WHAT YOU NEED TO DO: With the first line as the start and the line containing "This screenshot has width=1080, height=760." as the end, write out every line of the records exactly.
----------
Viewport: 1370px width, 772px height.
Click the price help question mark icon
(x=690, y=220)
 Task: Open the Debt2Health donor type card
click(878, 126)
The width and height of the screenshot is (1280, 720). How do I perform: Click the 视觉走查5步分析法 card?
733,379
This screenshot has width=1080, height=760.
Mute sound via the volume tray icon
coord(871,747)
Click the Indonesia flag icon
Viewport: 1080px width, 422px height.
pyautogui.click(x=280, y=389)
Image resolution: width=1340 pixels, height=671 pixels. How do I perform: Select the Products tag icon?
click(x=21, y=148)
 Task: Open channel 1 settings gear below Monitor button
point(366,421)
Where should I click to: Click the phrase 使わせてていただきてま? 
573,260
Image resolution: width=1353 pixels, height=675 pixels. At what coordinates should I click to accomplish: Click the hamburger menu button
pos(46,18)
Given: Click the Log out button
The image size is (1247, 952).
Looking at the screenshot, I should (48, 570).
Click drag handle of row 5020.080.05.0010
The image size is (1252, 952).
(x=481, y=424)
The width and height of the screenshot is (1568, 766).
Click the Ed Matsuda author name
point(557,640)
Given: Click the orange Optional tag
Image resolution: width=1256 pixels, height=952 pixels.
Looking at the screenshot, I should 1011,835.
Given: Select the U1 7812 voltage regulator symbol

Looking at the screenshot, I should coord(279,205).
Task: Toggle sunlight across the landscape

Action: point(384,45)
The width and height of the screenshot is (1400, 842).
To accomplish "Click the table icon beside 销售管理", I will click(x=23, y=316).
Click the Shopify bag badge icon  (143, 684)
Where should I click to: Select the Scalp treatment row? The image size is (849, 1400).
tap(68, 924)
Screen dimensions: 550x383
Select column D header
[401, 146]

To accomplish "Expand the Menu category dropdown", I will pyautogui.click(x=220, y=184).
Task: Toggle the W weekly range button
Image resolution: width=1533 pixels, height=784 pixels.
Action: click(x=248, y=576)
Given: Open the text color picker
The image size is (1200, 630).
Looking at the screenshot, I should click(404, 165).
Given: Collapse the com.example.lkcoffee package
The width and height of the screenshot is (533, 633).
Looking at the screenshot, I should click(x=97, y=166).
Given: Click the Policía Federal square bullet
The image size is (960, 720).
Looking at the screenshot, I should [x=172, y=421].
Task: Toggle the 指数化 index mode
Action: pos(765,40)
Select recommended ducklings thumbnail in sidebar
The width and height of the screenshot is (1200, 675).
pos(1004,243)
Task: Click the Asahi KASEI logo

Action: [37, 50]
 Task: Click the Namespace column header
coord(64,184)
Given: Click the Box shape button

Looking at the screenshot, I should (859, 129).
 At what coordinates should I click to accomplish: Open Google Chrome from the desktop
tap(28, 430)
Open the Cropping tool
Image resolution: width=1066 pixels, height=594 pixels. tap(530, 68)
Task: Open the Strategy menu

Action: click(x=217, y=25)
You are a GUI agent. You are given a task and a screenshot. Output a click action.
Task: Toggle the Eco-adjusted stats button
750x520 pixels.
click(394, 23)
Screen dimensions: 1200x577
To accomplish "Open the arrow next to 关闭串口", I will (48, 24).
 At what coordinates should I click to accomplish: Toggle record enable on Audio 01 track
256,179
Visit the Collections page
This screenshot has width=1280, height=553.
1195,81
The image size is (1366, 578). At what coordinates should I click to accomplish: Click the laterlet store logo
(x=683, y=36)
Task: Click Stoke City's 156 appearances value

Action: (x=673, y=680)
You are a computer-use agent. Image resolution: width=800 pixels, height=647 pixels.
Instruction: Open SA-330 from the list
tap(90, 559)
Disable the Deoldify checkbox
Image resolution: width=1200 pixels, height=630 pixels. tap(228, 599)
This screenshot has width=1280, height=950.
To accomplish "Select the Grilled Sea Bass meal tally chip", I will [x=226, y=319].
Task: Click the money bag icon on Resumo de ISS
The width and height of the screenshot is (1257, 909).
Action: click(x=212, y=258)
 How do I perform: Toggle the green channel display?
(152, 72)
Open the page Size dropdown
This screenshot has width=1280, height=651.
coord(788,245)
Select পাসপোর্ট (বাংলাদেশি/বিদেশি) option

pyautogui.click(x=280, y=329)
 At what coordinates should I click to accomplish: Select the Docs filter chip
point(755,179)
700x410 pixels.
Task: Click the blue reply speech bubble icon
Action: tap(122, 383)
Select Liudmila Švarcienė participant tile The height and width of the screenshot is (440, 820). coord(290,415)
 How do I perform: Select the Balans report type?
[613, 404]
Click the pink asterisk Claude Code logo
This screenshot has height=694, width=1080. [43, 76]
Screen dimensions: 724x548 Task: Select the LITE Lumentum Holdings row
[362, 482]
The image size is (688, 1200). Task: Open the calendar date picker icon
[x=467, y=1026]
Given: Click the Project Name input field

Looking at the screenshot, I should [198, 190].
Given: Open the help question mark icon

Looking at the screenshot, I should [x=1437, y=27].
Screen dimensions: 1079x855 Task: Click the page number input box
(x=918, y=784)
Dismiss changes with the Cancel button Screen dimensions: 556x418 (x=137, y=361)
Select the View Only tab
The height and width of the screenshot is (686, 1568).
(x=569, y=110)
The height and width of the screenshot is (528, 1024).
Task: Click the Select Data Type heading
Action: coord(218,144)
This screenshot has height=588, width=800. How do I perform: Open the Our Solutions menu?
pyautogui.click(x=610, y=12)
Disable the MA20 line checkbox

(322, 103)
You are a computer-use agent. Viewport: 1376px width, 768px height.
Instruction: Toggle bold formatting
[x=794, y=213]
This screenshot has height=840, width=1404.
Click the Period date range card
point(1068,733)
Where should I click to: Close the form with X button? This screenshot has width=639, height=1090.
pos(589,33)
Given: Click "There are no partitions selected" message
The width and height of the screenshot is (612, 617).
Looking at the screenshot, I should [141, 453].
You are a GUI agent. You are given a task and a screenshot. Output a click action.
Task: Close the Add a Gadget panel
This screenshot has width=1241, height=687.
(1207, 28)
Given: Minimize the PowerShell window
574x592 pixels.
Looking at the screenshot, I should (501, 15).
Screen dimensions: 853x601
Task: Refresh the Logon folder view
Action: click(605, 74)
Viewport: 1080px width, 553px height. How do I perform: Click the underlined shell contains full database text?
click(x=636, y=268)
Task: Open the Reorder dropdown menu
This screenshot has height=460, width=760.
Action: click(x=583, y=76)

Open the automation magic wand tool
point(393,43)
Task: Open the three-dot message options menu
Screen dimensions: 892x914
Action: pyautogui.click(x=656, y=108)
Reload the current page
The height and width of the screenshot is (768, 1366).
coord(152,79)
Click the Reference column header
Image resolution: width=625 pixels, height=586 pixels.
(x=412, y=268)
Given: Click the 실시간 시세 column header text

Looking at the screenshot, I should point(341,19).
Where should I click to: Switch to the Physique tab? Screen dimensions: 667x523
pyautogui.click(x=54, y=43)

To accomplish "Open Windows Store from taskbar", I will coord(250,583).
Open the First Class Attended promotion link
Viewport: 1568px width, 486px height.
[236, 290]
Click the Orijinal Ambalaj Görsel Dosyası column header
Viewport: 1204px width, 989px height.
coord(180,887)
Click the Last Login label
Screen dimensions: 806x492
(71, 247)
----------
RESPONSE AREA:
Viewport: 1370px width, 772px height.
Click the price help question mark icon
(x=690, y=220)
 Task: Open the Debt2Health donor type card
click(878, 126)
The width and height of the screenshot is (1280, 720). How do I perform: Click the 视觉走查5步分析法 card?
733,379
This screenshot has width=1080, height=760.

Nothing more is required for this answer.